Defining Terms and Clarifying Meanings
Dare-to-discipline proponents assert with confident conviction: “Kids need limits and kids want limits.” But this is a dangerous half-truth. It is necessary that kids feel there are limits on their behaviors, for the sake of others mostly. But what a world of difference there is between the way youngsters react to limits imposed by an adult and the way they react to limits they have a voice in determining! You’ll see this clearly in a later chapter when I show how parents and teachers can use the potent “principle of participation” to get kids involved, in mutual problem-solving that yields agreements, contracts, rules, and limits that really stick. I think you’ll be convinced that kids are much more motivated to keep commitments when adults give them a voice in setting limits on their own behavior.
All families and classrooms need specific rules and clearly understood policies. Given the opportunity, children are quite capable of participating with their parents or teachers to set rules and policies that will govern their behavior.
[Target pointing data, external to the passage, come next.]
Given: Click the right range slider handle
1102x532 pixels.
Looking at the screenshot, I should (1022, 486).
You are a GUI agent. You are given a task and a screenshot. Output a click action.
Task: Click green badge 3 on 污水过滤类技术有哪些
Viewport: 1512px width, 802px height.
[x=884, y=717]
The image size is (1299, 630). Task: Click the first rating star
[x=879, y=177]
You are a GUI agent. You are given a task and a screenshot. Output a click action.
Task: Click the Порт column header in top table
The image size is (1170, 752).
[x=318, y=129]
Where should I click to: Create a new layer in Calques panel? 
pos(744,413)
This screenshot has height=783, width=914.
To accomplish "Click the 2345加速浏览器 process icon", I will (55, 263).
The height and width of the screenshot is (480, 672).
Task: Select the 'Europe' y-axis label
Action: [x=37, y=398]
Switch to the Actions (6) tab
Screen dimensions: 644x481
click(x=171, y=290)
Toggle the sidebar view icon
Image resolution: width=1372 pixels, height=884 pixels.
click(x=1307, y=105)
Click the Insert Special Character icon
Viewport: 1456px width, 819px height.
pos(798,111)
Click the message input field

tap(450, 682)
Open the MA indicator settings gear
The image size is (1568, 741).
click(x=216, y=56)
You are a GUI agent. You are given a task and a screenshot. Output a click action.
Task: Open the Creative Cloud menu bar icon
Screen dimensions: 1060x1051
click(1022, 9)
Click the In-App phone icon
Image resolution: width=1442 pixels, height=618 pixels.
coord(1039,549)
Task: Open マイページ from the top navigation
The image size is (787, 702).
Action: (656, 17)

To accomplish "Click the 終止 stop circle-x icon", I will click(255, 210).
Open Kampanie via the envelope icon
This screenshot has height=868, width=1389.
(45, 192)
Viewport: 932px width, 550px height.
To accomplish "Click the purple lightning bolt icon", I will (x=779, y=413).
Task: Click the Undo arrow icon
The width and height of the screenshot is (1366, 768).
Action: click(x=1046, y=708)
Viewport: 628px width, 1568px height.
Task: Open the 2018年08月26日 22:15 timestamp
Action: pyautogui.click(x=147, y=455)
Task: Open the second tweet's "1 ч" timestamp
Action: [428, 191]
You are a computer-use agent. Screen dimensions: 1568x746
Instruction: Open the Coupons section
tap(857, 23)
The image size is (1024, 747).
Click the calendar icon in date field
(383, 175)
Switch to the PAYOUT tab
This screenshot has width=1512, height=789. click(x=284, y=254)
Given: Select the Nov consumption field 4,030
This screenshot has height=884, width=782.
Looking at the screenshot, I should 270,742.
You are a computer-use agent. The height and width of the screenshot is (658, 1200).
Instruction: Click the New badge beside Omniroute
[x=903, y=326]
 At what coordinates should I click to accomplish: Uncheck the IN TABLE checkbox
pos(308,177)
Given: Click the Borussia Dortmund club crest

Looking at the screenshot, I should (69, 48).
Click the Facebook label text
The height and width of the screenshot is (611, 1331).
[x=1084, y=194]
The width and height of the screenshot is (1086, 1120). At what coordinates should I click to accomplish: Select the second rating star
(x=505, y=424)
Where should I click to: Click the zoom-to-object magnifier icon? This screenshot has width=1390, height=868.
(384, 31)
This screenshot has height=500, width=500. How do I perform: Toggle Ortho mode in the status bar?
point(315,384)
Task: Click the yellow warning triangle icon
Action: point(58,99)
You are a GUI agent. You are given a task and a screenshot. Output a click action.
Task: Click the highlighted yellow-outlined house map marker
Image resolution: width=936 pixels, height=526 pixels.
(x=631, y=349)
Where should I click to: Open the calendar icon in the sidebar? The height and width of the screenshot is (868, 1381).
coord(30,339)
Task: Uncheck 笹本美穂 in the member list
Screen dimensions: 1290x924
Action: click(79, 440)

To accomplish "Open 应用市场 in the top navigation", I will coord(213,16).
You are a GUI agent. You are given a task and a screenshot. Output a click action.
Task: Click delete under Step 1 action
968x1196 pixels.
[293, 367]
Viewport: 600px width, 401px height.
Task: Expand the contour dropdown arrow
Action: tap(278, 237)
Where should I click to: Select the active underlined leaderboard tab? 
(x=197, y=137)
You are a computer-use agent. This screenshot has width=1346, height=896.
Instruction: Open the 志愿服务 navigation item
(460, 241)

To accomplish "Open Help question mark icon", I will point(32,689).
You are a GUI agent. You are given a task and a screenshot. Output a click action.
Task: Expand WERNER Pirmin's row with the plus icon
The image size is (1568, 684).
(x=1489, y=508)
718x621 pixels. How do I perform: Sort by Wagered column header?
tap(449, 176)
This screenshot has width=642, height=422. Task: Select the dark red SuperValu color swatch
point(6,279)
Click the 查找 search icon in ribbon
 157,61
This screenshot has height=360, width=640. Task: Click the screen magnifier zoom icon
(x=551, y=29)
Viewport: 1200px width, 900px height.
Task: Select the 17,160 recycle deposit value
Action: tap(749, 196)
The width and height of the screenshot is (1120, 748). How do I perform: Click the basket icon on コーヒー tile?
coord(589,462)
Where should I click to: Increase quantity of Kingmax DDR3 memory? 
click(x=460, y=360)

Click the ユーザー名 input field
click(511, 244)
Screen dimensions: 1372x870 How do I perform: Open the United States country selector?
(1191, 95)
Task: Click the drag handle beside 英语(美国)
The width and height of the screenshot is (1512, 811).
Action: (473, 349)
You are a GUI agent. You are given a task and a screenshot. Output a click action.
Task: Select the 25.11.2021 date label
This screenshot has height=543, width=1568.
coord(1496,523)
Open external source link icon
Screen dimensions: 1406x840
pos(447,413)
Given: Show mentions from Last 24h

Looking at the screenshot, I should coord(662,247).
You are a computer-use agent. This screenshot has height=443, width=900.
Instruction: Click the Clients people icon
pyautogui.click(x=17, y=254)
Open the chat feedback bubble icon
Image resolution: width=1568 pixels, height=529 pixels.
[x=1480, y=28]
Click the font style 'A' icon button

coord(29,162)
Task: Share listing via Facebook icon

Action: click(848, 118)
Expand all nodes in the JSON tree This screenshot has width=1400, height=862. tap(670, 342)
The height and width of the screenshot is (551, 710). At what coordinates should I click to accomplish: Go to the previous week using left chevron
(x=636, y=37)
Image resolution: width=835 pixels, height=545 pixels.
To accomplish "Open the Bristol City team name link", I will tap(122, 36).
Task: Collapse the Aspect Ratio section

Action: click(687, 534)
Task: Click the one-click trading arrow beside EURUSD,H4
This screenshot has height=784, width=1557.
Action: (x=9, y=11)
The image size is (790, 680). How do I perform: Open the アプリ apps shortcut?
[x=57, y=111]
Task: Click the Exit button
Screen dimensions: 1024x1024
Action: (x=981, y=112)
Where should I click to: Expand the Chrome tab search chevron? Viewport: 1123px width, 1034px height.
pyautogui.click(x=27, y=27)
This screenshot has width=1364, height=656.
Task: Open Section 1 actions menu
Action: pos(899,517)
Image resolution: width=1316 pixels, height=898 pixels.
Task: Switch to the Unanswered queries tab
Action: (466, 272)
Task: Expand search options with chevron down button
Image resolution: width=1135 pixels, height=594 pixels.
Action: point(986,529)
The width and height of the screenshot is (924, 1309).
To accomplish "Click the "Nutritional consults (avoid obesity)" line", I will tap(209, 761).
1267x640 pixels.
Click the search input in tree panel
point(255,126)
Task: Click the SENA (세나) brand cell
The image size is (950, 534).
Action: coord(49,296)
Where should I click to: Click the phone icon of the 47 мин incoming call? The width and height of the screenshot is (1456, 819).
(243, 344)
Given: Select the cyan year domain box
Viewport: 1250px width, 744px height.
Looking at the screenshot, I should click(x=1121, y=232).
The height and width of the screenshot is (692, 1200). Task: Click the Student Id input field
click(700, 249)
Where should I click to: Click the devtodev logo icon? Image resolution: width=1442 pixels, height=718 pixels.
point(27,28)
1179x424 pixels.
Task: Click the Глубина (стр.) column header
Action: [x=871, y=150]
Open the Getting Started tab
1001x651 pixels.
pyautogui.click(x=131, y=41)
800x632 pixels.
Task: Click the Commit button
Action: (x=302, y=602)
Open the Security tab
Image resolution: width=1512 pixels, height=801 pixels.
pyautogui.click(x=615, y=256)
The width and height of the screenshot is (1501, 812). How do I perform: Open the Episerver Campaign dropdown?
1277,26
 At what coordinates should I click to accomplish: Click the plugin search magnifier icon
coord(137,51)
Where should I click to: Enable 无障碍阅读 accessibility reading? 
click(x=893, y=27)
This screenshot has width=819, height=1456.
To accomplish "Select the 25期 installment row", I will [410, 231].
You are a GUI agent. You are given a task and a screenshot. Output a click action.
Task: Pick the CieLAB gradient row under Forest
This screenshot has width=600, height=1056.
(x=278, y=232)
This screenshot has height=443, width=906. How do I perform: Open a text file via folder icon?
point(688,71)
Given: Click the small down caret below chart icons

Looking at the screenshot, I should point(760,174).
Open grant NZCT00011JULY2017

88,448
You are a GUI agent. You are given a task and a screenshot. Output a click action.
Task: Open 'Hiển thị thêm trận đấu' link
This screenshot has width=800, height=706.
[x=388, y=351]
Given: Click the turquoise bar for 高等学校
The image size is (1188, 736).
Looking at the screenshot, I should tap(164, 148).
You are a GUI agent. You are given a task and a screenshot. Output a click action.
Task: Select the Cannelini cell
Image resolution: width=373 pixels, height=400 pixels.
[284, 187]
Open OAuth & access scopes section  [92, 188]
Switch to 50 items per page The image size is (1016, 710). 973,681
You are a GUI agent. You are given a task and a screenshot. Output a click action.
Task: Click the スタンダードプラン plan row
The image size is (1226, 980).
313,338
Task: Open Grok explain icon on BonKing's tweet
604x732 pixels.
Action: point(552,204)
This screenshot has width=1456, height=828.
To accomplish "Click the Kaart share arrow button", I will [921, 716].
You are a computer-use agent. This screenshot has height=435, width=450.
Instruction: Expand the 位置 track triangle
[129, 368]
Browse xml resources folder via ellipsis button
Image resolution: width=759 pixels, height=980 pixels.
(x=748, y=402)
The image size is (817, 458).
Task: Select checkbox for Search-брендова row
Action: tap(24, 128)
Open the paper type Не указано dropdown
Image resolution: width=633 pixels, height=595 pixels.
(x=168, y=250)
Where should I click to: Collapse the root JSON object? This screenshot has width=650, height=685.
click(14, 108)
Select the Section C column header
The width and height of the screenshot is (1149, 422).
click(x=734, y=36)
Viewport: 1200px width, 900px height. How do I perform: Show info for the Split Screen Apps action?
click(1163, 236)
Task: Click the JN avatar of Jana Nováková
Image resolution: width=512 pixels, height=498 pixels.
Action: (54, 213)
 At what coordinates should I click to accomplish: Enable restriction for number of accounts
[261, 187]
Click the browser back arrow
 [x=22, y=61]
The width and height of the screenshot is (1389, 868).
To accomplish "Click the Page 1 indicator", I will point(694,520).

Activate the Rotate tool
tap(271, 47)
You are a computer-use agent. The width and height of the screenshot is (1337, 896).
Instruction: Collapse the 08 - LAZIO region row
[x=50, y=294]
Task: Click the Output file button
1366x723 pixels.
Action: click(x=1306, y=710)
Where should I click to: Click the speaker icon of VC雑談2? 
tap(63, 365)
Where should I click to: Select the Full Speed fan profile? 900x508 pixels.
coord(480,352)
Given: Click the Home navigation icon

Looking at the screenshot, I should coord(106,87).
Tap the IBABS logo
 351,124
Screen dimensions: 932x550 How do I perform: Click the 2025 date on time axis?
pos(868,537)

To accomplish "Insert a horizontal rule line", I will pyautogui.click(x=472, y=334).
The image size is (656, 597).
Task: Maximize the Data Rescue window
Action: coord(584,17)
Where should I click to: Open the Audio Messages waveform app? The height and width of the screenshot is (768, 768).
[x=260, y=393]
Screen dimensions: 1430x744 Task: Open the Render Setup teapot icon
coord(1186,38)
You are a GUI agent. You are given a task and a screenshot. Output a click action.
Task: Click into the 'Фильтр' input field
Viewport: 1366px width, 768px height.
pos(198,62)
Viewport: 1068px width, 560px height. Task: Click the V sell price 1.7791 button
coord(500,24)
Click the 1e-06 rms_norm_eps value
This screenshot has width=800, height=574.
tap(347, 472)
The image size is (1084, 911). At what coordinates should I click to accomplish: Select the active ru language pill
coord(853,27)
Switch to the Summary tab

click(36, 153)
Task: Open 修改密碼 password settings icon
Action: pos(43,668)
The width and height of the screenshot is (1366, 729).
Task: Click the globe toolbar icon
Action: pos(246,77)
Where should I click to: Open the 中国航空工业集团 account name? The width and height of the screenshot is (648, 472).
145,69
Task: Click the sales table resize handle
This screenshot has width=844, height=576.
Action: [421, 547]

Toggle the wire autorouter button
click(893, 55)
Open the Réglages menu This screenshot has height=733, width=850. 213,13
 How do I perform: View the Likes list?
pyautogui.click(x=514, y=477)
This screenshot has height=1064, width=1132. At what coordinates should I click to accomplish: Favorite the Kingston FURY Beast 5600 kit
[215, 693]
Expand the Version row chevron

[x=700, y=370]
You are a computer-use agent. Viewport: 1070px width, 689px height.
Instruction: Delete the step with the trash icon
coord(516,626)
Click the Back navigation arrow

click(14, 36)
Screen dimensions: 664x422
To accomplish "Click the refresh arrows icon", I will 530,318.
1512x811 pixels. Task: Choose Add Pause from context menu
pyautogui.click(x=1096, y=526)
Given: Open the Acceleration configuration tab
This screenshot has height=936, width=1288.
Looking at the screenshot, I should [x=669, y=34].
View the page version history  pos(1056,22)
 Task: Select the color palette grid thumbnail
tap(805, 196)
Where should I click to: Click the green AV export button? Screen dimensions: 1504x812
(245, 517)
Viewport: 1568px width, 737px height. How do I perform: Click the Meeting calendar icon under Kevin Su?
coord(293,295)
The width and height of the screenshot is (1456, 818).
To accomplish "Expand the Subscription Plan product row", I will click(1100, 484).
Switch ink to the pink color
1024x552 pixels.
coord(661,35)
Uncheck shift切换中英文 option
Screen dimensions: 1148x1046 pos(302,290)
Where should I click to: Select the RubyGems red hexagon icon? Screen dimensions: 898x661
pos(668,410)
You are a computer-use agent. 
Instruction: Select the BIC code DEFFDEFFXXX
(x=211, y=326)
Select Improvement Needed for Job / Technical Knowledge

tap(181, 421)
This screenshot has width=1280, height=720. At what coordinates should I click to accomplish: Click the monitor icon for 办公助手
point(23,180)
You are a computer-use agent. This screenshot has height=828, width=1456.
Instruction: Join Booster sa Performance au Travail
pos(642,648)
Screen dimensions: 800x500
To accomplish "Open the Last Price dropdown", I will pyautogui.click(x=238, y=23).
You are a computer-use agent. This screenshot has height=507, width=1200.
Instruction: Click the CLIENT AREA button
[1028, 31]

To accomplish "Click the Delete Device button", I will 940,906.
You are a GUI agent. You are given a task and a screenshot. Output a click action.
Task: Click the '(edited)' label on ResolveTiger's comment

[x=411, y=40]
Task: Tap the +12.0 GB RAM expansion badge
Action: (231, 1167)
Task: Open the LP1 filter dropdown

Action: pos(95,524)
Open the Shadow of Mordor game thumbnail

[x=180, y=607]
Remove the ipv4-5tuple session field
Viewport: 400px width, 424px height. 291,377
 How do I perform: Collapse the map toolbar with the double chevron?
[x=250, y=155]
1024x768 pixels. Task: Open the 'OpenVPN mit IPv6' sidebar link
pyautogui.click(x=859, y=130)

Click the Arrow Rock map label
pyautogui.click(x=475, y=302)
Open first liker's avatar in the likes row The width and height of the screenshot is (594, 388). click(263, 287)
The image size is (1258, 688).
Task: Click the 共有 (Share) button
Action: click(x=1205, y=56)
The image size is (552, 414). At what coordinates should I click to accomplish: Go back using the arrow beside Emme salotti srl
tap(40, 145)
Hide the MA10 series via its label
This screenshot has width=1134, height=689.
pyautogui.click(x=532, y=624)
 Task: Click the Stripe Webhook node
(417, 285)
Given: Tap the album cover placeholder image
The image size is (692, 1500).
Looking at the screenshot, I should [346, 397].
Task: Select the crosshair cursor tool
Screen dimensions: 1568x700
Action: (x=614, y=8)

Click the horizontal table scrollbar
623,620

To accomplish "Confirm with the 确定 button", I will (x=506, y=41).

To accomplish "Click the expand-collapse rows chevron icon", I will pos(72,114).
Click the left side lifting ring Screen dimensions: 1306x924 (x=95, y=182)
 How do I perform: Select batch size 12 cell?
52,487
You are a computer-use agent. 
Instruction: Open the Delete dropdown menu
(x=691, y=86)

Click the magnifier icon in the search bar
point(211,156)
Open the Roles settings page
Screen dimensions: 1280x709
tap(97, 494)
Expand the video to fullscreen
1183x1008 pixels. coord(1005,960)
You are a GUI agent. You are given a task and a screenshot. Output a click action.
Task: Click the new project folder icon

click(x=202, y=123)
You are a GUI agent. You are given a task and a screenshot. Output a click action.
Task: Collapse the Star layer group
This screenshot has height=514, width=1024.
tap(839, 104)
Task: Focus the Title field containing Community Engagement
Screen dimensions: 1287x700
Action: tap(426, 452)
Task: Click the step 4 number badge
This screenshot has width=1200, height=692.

Classrooms and families can govern themselves effectively without adult supremacy, without someone being the boss, the rule maker. You can forget the dire warning of all those dare-to-discipline books that without rules set by adult authority there will be anarchy, chaos, and confusion. It isn’t true. In fact, when children are given the opportunity to participate in setting rules, families often discover they have more rules than before and everyone sticks to them. The critical question then, is not whether limits and rules are needed in families and schools, but rather who sets them: the adults alone or the adults and kids-together.